By Ronald Court
One would think that Tuskegee University would give Booker T. Washington adequate props. TU was born on the Fourth of July (1881) without land, buildings, staff or even teachers. Yet in just 35 years, TU was the pre-eminent Negro institution of higher learning with a several hundred acre campus, over a hundred buildings and a $40 million (today’s $$) endowment along the way. Thanks to Booker T.
Yet, Tuskegee’s website presents Booker T. simply as one of its leaders.
Tuskegee’s website appears to pay reluctant lip-service to the man who built this educational, agricultural, industrial and entrepreneurial powerhouse for Blacks out of Alabama’s red dirt – literally. Why?
Has its leadership and/or faculty been swayed by WEB DuBois’ century-old misrepresentation of Booker T’s Atlanta Exposition Address as a “compromise”? Has it been intimidated (indoctrinated?) by the resentful dissing of Booker T’s malevolent detractors? Or maybe they just feel that Booker T’s philosophy and values are irrelevant today.

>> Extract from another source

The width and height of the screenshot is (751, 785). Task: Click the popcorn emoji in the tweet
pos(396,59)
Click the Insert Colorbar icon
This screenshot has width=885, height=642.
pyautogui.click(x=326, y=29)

Whatever. Booker T. deserves better, especially from Tuskegee.
Example: Tuskegee’s home page doesn’t even mention Booker T.
Example: Its Celebrating 125 Years page isn’t exactly enthusiastic about Dr. Washington’s legacy. “Political participation is important, where possible, but solid education community-building, creating jobs, on-the-job training, good health and character development are essential in Washington’s view.” What part of that is not TU’s “view” today?

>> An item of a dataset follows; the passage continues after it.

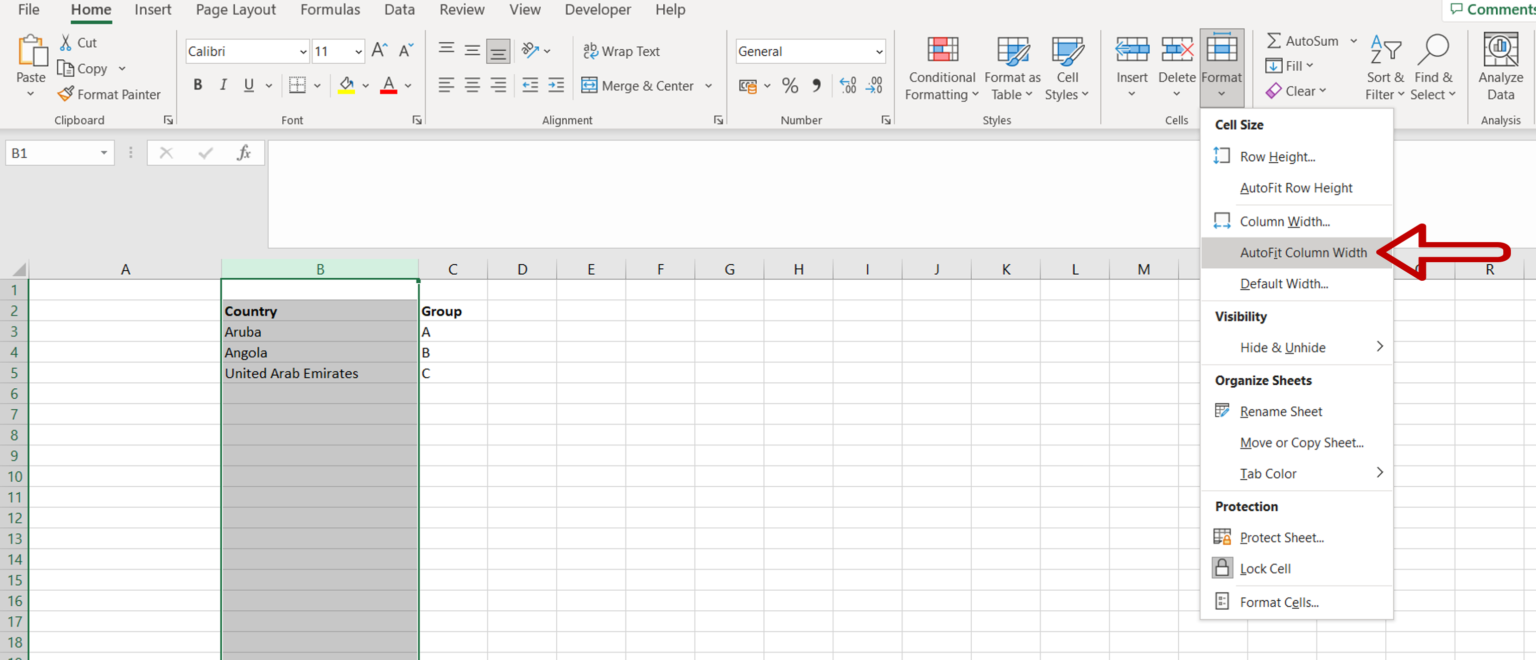Select the Wrap Text command
The height and width of the screenshot is (660, 1536).
pyautogui.click(x=622, y=51)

Let me guess. The part where Booker T. put “political participation” behind all those other essentials.
Example: One page each is devoted to Tuskegee’s Presidents. The pages devoted to BTW’s successors carefully list every honor, honorary degree and prestigious membership of its subject. But no mention of the honorary degrees conferred on BTW by Harvard & Dartmouth. No mention that BTW founded the National Negro Business League. And no mention (one is left to infer) that Dr. Booker T. Washington brought George Washington Carver to Tuskegee in 1886. Were it not for Booker T’s prescience and managerial skills in bringing and retaining the tempermental Dr. Carver, the continued fame and fortune Carver attracted for Tuskegee after Booker T. died would likely have gone elsewhere.